▶ _DATA FOR REVIEW_:

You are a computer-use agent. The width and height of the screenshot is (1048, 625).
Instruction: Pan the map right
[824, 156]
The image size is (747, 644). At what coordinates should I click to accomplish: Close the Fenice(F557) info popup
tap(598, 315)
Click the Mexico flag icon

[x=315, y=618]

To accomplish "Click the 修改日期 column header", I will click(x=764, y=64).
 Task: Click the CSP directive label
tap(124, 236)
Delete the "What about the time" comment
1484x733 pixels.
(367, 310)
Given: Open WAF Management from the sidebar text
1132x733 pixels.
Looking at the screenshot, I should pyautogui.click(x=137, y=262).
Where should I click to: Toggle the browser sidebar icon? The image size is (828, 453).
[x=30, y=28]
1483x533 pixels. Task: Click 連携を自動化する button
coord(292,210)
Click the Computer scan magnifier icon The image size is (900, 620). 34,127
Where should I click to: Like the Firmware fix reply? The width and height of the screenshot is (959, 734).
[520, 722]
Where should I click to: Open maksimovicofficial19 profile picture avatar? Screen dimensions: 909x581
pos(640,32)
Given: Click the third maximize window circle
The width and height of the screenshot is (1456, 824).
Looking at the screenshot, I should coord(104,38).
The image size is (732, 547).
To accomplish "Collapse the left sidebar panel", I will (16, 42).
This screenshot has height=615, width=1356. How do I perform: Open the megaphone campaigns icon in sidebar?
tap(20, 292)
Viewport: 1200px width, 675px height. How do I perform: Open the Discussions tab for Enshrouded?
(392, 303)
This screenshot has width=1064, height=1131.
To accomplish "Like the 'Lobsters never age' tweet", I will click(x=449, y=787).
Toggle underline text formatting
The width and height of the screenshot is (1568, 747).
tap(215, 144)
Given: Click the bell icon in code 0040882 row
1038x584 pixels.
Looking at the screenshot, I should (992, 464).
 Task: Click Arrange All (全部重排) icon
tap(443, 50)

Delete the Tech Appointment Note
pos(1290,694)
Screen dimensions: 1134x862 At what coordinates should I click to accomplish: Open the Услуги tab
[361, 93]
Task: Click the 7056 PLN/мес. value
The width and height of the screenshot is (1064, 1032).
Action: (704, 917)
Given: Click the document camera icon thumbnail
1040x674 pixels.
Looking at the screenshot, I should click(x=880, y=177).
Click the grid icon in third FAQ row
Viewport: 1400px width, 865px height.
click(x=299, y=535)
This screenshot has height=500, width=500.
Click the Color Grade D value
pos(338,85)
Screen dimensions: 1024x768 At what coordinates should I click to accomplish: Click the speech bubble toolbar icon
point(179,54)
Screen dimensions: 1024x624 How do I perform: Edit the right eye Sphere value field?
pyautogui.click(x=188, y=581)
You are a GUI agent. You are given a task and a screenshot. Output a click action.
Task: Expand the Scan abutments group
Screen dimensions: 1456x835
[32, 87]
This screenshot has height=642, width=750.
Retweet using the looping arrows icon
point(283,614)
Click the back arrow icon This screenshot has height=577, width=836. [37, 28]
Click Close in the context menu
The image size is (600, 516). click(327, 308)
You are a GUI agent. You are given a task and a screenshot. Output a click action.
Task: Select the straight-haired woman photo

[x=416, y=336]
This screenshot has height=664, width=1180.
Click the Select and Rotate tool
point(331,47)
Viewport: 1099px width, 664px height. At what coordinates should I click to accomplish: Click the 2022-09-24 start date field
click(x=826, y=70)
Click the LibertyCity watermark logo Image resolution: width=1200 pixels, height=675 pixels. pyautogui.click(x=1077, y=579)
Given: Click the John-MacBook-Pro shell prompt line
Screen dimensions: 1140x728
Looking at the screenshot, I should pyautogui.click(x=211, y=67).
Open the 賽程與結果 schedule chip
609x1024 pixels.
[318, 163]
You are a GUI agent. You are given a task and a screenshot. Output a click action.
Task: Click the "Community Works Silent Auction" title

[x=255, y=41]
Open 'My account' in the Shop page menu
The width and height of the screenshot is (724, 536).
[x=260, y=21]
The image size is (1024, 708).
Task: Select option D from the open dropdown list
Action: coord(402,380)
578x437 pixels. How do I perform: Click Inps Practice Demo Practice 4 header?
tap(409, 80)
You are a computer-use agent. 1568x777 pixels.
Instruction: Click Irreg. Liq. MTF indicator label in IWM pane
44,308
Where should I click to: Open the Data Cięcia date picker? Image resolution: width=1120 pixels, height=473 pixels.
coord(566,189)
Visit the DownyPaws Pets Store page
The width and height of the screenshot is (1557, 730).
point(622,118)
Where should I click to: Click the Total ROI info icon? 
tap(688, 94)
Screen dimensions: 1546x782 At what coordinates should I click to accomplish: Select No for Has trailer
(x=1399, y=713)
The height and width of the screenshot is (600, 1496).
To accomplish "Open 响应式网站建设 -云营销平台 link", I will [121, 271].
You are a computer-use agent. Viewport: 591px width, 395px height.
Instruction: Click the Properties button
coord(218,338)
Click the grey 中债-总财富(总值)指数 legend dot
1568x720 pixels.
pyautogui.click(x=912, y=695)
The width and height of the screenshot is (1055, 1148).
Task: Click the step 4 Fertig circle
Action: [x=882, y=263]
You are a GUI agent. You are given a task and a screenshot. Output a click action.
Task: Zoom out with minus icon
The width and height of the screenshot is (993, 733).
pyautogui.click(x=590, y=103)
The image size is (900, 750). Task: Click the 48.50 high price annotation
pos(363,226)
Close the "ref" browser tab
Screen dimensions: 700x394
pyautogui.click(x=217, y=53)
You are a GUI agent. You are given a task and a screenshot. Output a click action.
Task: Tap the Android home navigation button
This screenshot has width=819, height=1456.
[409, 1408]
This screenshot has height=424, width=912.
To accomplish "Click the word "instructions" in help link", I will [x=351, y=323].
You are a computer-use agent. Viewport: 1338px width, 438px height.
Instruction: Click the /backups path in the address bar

▶ _EXERCISE BRIEF_: Would you copy each line of the records that contains "third"?

▶ _TASK ANSWER_:
Given: Click the third maximize window circle
Click the grid icon in third FAQ row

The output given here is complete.